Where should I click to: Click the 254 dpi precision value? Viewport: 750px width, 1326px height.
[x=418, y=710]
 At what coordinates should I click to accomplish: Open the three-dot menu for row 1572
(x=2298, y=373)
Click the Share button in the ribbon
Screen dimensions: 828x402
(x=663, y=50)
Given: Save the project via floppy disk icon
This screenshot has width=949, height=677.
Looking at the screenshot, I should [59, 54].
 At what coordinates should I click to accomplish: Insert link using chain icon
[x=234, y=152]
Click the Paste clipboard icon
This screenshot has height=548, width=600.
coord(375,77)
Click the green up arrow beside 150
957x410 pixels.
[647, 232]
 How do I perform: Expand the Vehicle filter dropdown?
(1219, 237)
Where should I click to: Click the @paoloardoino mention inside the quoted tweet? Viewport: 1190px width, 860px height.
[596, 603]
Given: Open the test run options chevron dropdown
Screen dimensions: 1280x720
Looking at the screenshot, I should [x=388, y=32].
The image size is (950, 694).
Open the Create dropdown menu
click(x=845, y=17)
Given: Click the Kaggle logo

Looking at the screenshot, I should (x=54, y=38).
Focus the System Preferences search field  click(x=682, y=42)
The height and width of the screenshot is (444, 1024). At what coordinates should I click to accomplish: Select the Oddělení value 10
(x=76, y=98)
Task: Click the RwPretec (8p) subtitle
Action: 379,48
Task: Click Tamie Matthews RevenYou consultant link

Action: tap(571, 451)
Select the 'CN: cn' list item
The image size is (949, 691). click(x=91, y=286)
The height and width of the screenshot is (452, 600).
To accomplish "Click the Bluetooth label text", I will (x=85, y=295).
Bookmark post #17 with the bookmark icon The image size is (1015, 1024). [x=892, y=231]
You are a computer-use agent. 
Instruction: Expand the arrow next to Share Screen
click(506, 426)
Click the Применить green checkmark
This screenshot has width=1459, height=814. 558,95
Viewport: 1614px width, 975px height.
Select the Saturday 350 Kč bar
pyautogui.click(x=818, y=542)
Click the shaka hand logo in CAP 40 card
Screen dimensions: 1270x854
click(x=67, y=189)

| GIVEN EXERCISE |
Can you give all the records above again with "Viewport" changed to "Window size" everywhere and nothing else altered?

| TASK SOLUTION |
Where should I click to: Click the 254 dpi precision value? Window size: 750px width, 1326px height.
[x=418, y=710]
 At what coordinates should I click to accomplish: Open the three-dot menu for row 1572
(x=2298, y=373)
Click the Share button in the ribbon
Screen dimensions: 828x402
(x=663, y=50)
Given: Save the project via floppy disk icon
This screenshot has width=949, height=677.
Looking at the screenshot, I should [59, 54].
 At what coordinates should I click to accomplish: Insert link using chain icon
[x=234, y=152]
Click the Paste clipboard icon
This screenshot has height=548, width=600.
coord(375,77)
Click the green up arrow beside 150
957x410 pixels.
[647, 232]
 How do I perform: Expand the Vehicle filter dropdown?
(1219, 237)
Where should I click to: Click the @paoloardoino mention inside the quoted tweet? Window size: 1190px width, 860px height.
[596, 603]
Given: Open the test run options chevron dropdown
Screen dimensions: 1280x720
Looking at the screenshot, I should [x=388, y=32].
The image size is (950, 694).
Open the Create dropdown menu
click(x=845, y=17)
Given: Click the Kaggle logo

Looking at the screenshot, I should (x=54, y=38).
Focus the System Preferences search field  click(x=682, y=42)
The height and width of the screenshot is (444, 1024). At what coordinates should I click to accomplish: Select the Oddělení value 10
(x=76, y=98)
Task: Click the RwPretec (8p) subtitle
Action: 379,48
Task: Click Tamie Matthews RevenYou consultant link

Action: tap(571, 451)
Select the 'CN: cn' list item
The image size is (949, 691). click(x=91, y=286)
The height and width of the screenshot is (452, 600).
To accomplish "Click the Bluetooth label text", I will (x=85, y=295).
Bookmark post #17 with the bookmark icon The image size is (1015, 1024). [x=892, y=231]
You are a computer-use agent. 
Instruction: Expand the arrow next to Share Screen
click(506, 426)
Click the Применить green checkmark
This screenshot has width=1459, height=814. 558,95
Window size: 1614px width, 975px height.
Select the Saturday 350 Kč bar
pyautogui.click(x=818, y=542)
Click the shaka hand logo in CAP 40 card
Screen dimensions: 1270x854
click(x=67, y=189)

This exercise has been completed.